## Begin
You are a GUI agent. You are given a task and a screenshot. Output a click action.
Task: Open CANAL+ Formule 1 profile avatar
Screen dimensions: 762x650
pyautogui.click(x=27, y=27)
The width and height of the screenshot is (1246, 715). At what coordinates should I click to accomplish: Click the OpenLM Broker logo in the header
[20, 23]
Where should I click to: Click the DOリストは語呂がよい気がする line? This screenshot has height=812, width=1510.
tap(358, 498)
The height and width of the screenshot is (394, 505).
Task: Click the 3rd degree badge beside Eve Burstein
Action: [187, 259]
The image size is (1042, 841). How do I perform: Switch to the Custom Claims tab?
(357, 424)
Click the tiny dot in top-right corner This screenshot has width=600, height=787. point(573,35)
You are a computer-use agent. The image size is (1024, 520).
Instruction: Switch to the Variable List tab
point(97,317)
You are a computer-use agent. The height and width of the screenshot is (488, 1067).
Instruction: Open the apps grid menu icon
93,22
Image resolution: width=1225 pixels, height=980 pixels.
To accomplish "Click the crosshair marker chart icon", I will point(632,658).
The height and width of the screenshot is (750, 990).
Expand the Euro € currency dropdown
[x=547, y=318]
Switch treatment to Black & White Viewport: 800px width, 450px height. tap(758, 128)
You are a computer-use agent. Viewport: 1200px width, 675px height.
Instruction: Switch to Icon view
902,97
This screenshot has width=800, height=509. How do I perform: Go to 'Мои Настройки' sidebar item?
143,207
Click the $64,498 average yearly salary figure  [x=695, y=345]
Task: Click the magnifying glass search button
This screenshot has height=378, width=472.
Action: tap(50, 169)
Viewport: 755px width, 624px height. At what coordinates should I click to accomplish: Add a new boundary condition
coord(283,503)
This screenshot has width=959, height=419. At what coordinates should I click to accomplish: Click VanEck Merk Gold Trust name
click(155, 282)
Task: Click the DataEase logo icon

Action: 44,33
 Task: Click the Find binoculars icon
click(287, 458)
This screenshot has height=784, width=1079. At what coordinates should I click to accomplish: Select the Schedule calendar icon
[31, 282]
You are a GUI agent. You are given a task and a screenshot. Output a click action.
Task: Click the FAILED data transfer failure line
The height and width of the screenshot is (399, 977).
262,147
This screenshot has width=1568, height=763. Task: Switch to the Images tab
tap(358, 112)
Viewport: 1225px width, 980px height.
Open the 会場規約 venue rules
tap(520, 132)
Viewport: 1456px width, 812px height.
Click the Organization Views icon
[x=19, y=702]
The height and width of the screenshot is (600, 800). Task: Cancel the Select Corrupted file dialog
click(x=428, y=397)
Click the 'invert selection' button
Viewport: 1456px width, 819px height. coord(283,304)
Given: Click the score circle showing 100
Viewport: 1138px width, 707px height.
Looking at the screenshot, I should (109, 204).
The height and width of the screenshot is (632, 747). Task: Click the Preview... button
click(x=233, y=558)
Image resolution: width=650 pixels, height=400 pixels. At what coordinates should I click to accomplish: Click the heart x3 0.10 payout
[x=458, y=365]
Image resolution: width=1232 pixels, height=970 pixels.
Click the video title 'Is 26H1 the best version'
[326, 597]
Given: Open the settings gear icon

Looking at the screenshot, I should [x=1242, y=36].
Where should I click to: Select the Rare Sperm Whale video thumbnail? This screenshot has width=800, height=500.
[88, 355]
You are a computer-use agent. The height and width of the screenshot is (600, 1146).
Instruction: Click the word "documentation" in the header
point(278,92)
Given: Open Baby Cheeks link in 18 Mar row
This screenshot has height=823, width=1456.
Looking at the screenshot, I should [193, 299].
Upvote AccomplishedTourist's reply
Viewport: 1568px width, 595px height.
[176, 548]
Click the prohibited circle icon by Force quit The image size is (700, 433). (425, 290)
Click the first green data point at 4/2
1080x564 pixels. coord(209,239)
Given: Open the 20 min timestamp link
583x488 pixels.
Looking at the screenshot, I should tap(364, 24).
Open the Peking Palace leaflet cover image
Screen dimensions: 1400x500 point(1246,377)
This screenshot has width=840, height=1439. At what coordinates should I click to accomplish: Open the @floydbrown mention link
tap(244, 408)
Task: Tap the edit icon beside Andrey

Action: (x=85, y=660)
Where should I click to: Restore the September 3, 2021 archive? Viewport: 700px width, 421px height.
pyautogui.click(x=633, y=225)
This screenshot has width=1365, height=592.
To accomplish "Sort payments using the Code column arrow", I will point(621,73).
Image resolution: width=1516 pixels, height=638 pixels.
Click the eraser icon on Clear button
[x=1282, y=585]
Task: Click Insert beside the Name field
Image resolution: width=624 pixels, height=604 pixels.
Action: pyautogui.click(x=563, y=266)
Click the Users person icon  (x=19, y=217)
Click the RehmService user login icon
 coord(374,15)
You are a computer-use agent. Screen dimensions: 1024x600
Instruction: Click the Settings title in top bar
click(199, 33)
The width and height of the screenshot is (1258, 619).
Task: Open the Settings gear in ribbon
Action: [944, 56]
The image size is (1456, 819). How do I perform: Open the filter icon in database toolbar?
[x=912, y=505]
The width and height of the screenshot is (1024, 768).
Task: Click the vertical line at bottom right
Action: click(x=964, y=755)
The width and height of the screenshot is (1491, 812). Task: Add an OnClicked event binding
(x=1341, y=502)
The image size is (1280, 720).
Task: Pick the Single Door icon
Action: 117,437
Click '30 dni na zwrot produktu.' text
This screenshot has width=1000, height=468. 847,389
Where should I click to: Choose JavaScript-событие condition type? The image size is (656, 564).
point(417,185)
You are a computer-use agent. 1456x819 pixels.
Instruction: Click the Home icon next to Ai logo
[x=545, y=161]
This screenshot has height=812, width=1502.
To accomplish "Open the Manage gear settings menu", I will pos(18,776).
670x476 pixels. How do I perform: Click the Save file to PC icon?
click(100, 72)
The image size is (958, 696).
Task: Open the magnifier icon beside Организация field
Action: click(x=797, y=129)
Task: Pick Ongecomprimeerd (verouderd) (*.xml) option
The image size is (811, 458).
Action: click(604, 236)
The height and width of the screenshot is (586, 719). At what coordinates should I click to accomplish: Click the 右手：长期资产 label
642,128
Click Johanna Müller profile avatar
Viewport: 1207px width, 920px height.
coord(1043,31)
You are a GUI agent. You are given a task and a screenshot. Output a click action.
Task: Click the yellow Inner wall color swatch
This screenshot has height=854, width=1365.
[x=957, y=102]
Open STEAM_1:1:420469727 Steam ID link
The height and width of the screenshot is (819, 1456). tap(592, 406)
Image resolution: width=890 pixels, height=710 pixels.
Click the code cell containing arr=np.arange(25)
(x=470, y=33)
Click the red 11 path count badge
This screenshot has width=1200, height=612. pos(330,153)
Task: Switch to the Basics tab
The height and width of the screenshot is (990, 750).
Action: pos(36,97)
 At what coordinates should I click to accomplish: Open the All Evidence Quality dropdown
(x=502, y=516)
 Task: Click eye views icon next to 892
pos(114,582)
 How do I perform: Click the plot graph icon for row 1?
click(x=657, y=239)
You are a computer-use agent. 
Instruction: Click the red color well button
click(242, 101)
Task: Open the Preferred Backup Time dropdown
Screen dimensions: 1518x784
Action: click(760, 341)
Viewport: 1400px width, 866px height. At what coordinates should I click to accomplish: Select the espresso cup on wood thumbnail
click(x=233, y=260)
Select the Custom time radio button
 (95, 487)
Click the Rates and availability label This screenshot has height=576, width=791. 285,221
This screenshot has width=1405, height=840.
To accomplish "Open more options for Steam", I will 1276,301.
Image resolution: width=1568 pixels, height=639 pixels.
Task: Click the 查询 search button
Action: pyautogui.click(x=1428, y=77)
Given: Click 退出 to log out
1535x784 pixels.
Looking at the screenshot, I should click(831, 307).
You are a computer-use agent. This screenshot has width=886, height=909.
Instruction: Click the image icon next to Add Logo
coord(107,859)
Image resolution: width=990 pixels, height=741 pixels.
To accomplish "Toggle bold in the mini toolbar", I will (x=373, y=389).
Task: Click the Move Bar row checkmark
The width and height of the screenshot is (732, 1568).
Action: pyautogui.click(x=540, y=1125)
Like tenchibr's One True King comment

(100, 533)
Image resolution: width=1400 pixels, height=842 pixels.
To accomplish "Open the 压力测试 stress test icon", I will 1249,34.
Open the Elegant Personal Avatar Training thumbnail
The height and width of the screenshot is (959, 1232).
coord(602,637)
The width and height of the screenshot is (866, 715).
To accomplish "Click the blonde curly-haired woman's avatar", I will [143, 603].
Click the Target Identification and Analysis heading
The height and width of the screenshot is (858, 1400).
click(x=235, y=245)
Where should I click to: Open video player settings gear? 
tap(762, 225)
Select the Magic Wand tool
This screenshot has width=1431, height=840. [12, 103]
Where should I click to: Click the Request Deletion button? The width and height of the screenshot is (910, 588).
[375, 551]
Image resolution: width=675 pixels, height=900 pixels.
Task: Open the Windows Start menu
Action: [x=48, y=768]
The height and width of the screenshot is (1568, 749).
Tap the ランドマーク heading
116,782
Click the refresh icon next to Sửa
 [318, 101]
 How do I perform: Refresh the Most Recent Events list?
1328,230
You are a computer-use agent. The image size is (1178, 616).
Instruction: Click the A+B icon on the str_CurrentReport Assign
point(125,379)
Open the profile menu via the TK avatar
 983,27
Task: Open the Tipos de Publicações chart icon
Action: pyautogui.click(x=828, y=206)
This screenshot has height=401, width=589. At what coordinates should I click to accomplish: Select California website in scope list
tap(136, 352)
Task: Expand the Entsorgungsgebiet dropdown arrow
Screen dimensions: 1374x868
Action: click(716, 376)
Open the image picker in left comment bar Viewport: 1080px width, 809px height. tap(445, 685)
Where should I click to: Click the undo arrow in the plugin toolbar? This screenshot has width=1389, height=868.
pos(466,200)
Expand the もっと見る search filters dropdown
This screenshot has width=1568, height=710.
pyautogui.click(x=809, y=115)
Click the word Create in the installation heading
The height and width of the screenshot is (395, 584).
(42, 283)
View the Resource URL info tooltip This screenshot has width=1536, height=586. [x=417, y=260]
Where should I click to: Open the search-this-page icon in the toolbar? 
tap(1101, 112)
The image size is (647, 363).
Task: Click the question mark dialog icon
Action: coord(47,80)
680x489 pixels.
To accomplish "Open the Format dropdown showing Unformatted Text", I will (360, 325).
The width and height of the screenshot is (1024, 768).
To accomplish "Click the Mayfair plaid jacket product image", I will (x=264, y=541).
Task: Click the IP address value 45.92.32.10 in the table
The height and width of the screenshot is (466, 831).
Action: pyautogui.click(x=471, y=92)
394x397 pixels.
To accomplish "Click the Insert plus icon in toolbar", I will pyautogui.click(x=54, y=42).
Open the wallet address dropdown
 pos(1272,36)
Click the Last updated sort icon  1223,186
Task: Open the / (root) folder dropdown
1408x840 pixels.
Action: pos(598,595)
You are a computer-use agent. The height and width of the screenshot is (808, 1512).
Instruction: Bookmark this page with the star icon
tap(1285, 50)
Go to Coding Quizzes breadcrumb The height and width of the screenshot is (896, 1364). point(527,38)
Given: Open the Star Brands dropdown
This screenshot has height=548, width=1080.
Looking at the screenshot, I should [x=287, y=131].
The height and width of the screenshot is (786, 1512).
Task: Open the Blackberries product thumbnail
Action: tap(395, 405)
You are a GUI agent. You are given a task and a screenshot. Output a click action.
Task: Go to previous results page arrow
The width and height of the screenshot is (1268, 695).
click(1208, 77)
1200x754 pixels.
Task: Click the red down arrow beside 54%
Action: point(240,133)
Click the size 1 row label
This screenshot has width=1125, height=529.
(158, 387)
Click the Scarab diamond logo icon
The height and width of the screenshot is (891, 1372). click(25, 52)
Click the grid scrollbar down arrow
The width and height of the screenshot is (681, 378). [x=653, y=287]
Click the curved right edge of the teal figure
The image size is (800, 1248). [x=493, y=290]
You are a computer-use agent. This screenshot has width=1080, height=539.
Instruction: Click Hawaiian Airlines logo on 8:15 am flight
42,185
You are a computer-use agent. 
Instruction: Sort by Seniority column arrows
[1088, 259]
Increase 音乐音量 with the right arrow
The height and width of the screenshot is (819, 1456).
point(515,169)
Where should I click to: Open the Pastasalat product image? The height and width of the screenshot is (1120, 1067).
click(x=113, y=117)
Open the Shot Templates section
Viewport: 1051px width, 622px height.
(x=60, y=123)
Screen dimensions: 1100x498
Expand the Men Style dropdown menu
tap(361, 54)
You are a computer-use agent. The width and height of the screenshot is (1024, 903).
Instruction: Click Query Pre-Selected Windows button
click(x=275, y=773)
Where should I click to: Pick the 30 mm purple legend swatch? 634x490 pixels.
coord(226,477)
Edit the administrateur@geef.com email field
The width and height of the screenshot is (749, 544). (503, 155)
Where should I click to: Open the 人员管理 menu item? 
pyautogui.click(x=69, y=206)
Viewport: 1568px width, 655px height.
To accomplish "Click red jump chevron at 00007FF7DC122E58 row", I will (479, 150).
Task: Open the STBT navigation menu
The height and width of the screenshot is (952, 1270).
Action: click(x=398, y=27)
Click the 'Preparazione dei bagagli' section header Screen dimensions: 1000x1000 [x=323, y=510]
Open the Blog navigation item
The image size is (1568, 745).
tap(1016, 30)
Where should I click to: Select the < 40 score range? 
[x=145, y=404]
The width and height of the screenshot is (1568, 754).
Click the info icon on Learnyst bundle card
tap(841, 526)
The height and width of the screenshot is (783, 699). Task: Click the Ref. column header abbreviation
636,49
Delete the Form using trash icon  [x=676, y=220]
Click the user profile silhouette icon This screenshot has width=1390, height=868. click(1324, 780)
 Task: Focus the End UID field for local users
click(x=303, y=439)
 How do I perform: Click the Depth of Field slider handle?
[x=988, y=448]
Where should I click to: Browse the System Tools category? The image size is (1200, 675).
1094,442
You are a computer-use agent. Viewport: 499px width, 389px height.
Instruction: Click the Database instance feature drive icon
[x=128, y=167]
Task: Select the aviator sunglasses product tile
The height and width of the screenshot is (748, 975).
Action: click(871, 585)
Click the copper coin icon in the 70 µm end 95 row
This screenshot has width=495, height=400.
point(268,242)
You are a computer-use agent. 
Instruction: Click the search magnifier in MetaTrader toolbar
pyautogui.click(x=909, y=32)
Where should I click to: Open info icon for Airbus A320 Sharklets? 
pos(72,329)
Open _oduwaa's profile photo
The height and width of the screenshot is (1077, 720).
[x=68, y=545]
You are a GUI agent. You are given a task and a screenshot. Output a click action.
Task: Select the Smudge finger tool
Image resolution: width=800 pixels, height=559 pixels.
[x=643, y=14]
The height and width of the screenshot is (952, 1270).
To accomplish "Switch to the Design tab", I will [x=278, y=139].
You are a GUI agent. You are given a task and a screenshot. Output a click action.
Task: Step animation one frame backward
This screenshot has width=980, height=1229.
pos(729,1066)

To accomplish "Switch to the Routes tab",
## End
▶ EXERCISE DETAILS
Format the part of the records that opens with the line containing "Task: Select the aviator" and runs through the end of the records as a JSON list of strings, one string per line, skipping blank lines.

▶ FINAL RESULT
[
  "Task: Select the aviator sunglasses product tile",
  "The height and width of the screenshot is (748, 975).",
  "Action: click(871, 585)",
  "Click the copper coin icon in the 70 µm end 95 row",
  "This screenshot has width=495, height=400.",
  "point(268,242)",
  "You are a computer-use agent. ",
  "Instruction: Click the search magnifier in MetaTrader toolbar",
  "pyautogui.click(x=909, y=32)",
  "Where should I click to: Open info icon for Airbus A320 Sharklets? ",
  "pos(72,329)",
  "Open _oduwaa's profile photo",
  "The height and width of the screenshot is (1077, 720).",
  "[x=68, y=545]",
  "You are a GUI agent. You are given a task and a screenshot. Output a click action.",
  "Task: Select the Smudge finger tool",
  "Image resolution: width=800 pixels, height=559 pixels.",
  "[x=643, y=14]",
  "The height and width of the screenshot is (952, 1270).",
  "To accomplish \"Switch to the Design tab\", I will [x=278, y=139].",
  "You are a GUI agent. You are given a task and a screenshot. Output a click action.",
  "Task: Step animation one frame backward",
  "This screenshot has width=980, height=1229.",
  "pos(729,1066)",
  "To accomplish \"Switch to the Routes tab\","
]